## WHAT YOU HAVE TO DO
Once you find the line with "This screenshot has", transcribe it and all the lines that follow to the end of the data, exactly as written; skip any pictures.

*** EXERCISE DATA ***

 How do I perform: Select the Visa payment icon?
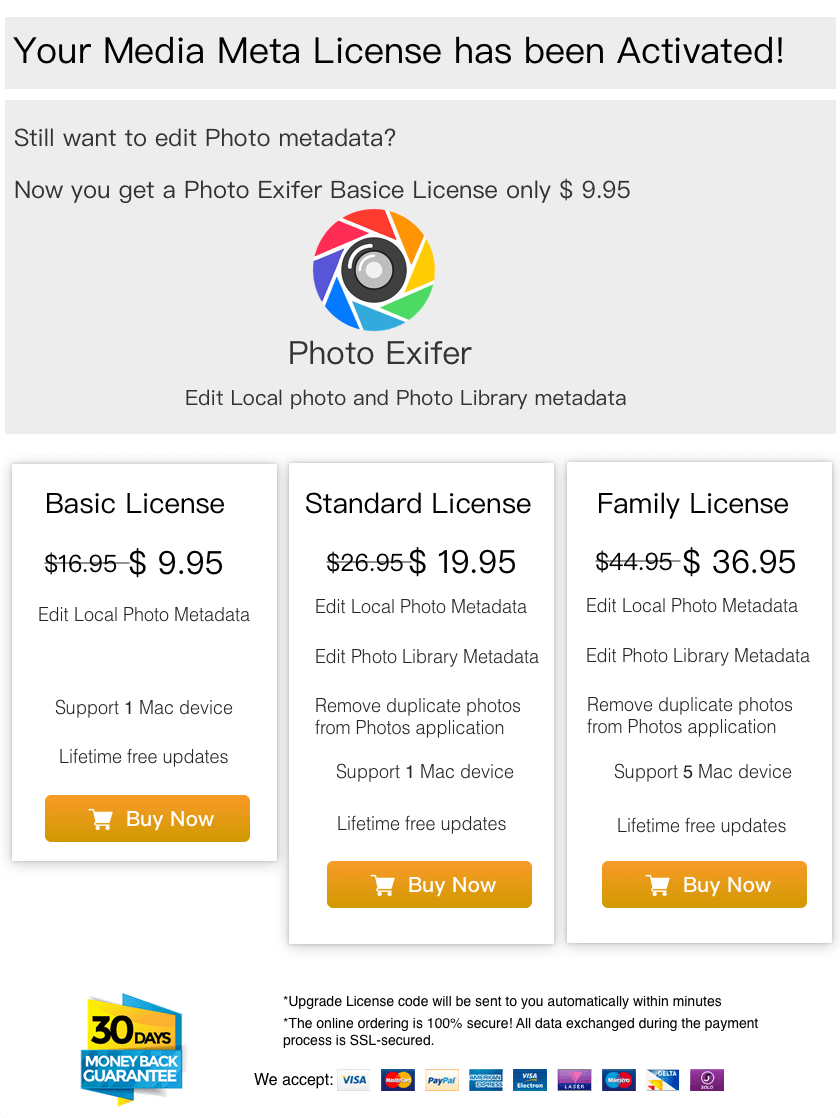354,1079
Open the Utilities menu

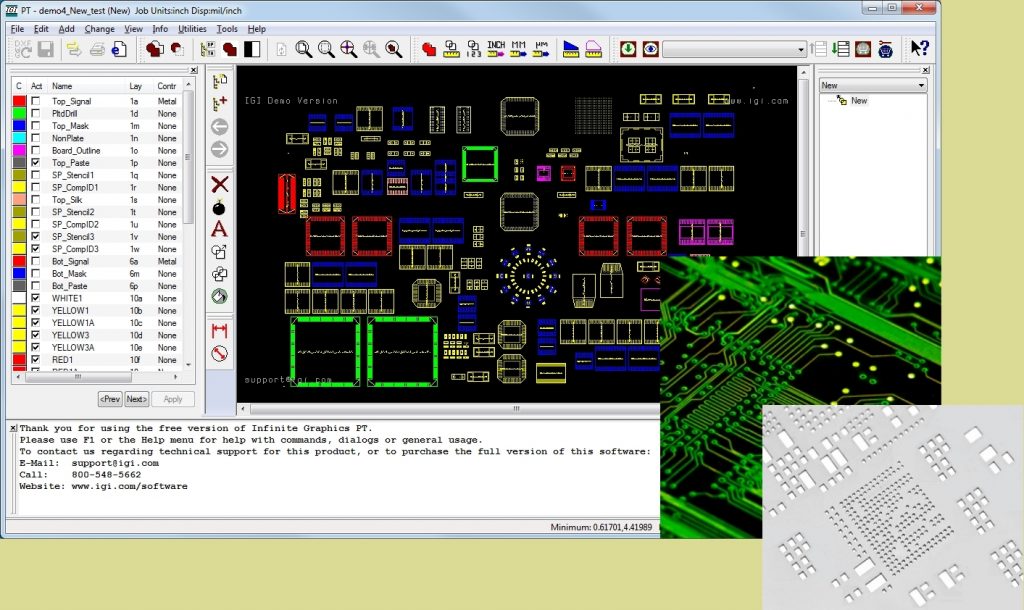192,29
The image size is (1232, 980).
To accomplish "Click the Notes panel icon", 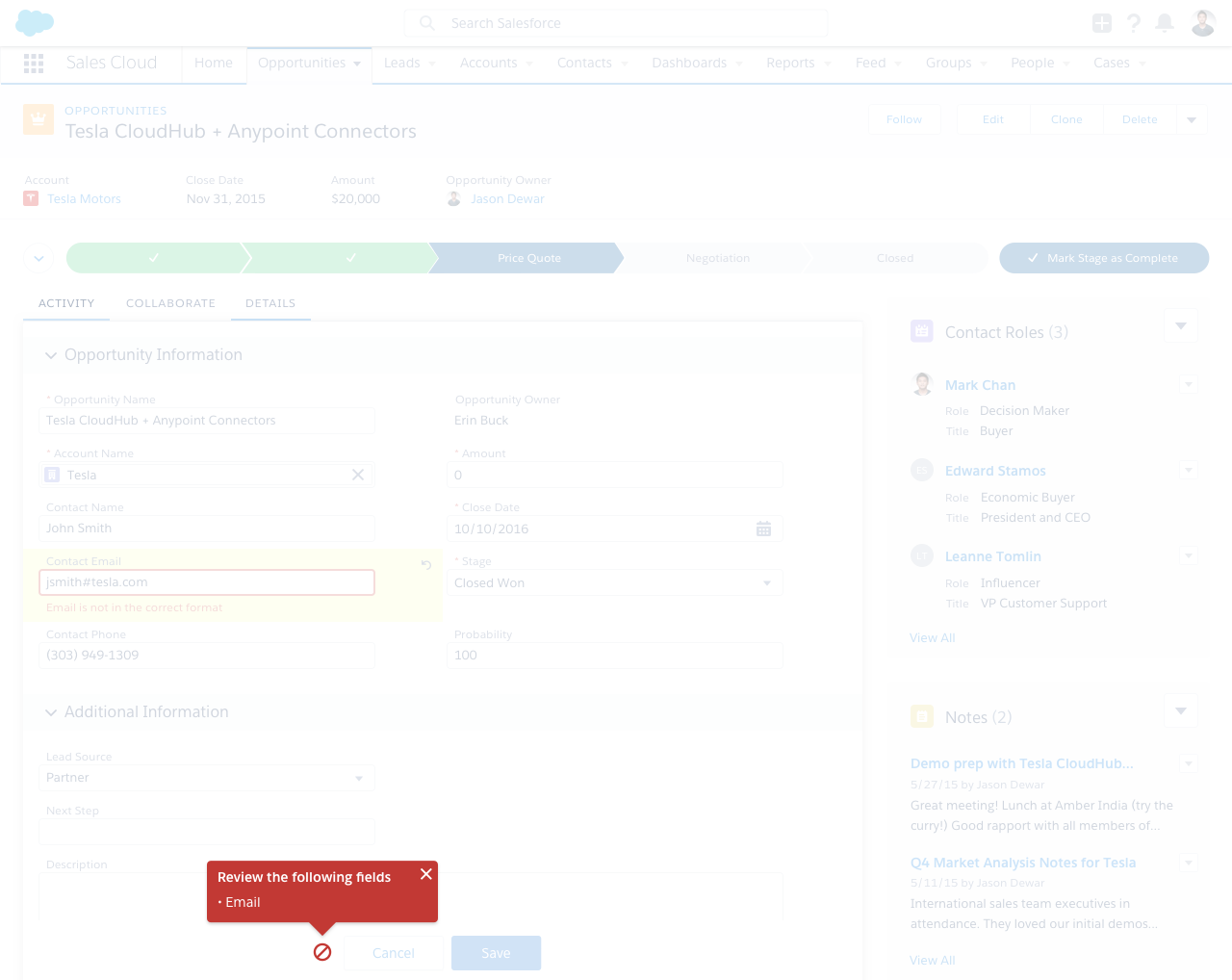I will (x=921, y=716).
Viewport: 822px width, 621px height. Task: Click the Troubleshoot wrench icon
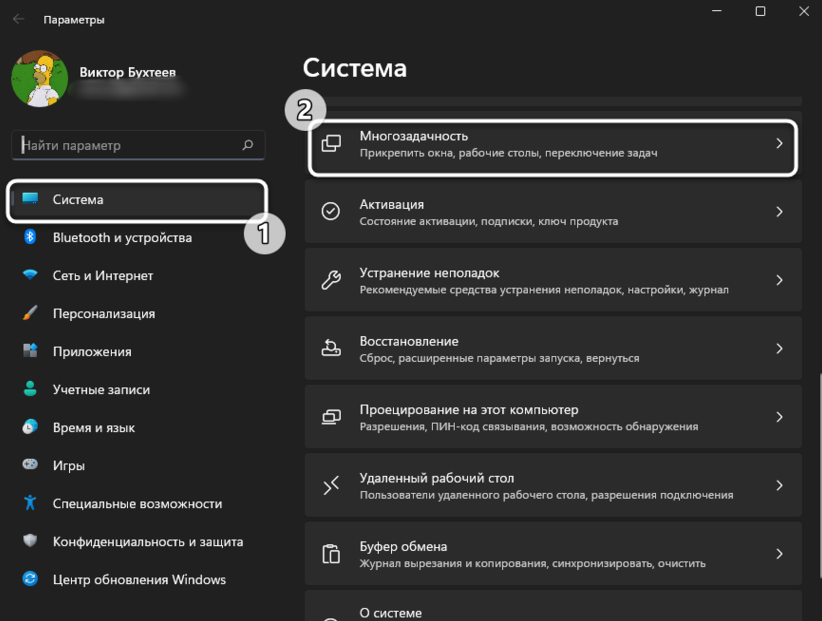(x=331, y=281)
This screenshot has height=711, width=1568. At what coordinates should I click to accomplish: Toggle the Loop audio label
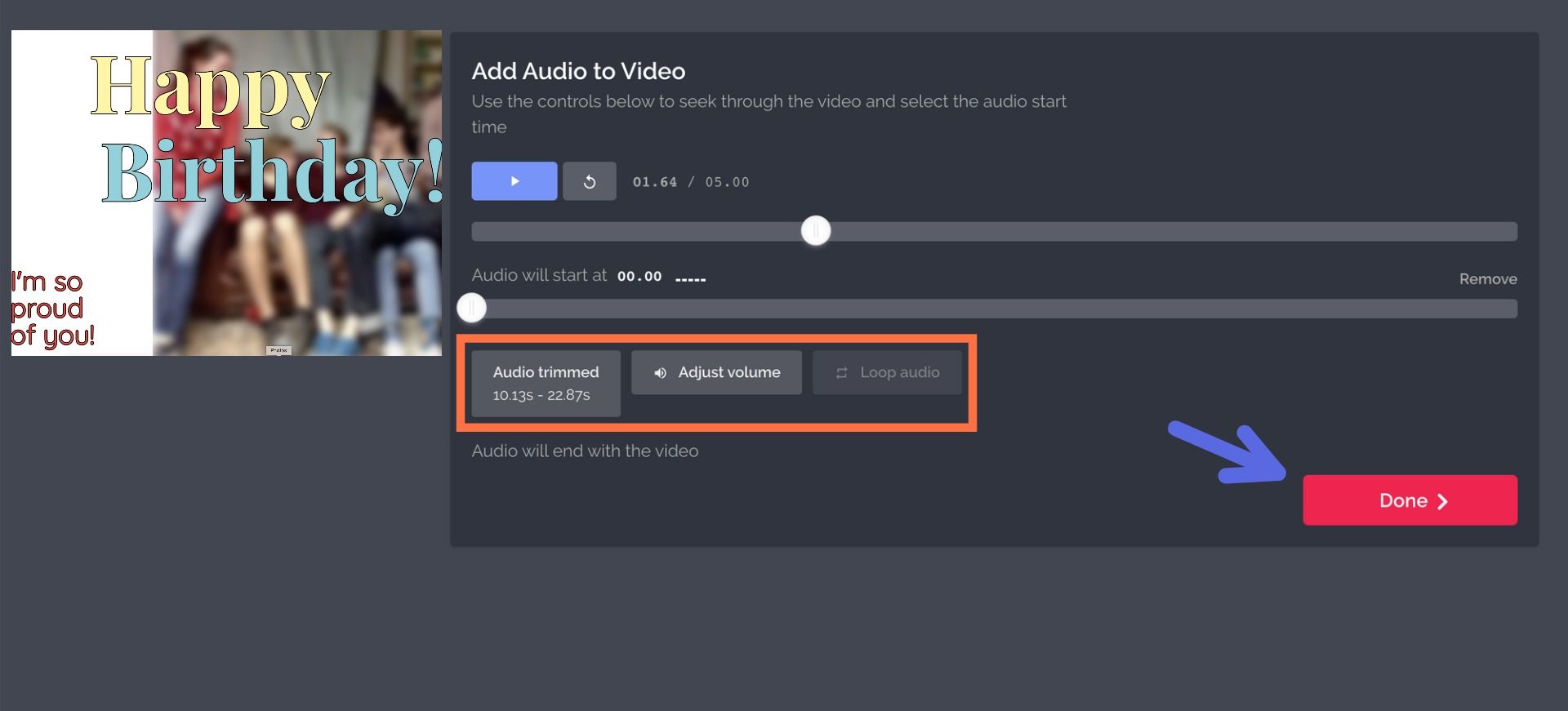coord(899,372)
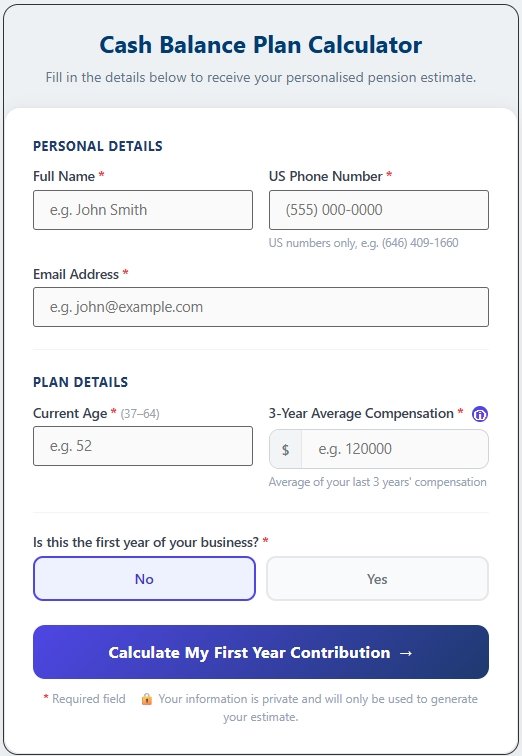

*** End of EXERCISE DATA ***

## RESULT
This screenshot has height=711, width=1568. At what coordinates should I click to accomplish: Toggle the Loop audio label
coord(899,372)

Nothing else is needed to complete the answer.